Nikos Papanikolaou Νίκος Παπανικολάου

No. 7 – Psychiko
- Position: Power forward / center
- League: Greek A2 Basket League

Personal information
- Born: June 1, 1985 (age 40) Rhodes, Greece
- Listed height: 6 ft 10.25 in (2.09 m)
- Listed weight: 240 lb (109 kg)

Career information
- NBA draft: 2007: undrafted
- Playing career: 2004–present

Career history
- 2004–2007: AEK Athens
- 2007–2010: Ilysiakos
- 2010–2011: AEK Athens
- 2011–2012: Rethymno Aegean
- 2012–2013: Panelefsiniakos
- 2013–2017: Psychiko
- 2017–2018: Holargos
- 2018–present: Psychiko

= Nikos Papanikolaou (basketball) =

Greek basketball player

Nikolaos Papanikolaou (Greek: Νικόλαος "Νίκος" Παπανικολάου; born June 1, 1985) is a Greek professional basketball player for Psychiko of the Greek A2 Basket League.

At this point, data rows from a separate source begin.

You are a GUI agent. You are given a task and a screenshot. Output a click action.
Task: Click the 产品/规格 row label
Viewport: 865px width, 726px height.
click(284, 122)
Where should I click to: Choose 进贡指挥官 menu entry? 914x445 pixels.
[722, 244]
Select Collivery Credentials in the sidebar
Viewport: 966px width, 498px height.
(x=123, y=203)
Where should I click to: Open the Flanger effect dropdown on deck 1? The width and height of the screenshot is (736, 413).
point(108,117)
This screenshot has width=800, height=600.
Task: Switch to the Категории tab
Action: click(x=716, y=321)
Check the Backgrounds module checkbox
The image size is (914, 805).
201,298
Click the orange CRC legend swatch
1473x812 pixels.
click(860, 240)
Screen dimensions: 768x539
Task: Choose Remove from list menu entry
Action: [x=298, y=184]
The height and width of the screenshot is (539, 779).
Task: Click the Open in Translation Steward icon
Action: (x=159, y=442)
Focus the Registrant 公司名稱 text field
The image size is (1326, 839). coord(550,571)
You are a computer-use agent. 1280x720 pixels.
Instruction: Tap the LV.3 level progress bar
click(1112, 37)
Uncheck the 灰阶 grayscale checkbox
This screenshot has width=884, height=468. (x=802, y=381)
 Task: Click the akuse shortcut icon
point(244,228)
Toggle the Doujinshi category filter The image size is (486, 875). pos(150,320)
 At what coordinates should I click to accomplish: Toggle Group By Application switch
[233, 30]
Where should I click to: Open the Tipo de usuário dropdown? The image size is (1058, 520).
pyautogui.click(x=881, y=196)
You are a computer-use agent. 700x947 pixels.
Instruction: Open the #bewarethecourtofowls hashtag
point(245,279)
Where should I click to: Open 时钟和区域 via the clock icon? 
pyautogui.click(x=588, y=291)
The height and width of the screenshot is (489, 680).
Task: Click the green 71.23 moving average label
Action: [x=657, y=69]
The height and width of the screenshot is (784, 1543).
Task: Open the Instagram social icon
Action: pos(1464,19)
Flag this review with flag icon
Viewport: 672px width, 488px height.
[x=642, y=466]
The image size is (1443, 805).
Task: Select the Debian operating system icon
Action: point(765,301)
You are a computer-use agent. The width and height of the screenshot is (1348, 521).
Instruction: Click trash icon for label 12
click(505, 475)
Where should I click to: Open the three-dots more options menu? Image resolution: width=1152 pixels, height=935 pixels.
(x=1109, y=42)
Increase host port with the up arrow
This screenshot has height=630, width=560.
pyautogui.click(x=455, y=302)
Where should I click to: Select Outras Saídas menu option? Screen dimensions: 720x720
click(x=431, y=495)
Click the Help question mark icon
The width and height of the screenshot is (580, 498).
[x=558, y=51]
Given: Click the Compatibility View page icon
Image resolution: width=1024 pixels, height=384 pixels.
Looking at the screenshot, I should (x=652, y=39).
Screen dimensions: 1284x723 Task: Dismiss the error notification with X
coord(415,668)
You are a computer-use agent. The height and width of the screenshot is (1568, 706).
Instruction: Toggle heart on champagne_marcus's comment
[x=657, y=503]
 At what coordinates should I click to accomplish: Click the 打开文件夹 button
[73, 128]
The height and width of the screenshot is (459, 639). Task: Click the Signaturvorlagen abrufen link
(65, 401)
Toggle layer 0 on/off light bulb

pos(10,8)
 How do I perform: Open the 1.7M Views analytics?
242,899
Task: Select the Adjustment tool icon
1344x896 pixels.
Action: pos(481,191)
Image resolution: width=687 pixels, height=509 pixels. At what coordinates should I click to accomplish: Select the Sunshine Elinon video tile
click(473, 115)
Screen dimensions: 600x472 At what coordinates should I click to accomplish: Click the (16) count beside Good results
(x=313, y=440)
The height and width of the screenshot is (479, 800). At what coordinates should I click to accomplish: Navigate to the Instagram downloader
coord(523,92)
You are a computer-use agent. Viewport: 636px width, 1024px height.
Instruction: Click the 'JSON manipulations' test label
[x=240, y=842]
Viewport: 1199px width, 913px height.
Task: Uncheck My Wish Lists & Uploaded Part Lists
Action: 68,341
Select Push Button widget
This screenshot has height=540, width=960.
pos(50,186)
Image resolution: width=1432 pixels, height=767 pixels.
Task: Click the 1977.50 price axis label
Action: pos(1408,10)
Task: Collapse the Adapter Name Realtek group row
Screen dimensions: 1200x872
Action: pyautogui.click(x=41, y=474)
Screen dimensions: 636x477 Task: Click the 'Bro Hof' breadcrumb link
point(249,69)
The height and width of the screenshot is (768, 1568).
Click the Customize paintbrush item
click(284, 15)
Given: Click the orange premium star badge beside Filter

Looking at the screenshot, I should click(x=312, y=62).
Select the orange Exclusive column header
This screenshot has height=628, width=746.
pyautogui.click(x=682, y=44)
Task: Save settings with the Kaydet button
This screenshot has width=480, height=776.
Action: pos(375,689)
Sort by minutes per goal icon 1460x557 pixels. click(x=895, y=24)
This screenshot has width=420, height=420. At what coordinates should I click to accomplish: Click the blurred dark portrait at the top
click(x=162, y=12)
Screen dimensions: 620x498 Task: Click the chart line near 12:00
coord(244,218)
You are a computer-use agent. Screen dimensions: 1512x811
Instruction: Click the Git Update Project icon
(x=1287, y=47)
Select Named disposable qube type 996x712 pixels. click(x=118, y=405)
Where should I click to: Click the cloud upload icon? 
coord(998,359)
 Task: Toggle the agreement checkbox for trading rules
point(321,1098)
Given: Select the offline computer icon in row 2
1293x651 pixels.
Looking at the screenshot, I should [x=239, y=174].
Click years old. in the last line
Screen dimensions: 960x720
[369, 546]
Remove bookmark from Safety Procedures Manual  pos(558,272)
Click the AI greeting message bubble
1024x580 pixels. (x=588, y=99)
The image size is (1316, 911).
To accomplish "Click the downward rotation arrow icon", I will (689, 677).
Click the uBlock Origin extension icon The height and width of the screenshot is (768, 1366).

He is a 6 ft 10 in (2.09 m) tall power forward-center.

==Professional career==
Some of the clubs that Papanikolaou has played with during his pro career include: AEK Athens, Ilysiakos, Rethymno Aegean, Panelefsiniakos, and Psychiko.

==National team career==
Papanikolaou was a member of the junior national teams of Greece. With Greece's junior national teams, he played at the 2001 FIBA Europe Under-16 Championship and the 2004 FIBA Europe Under-20 Championship. Papanikolaou won the silver medal at the 2009 Mediterranean Games, with the Greek under-26 national team.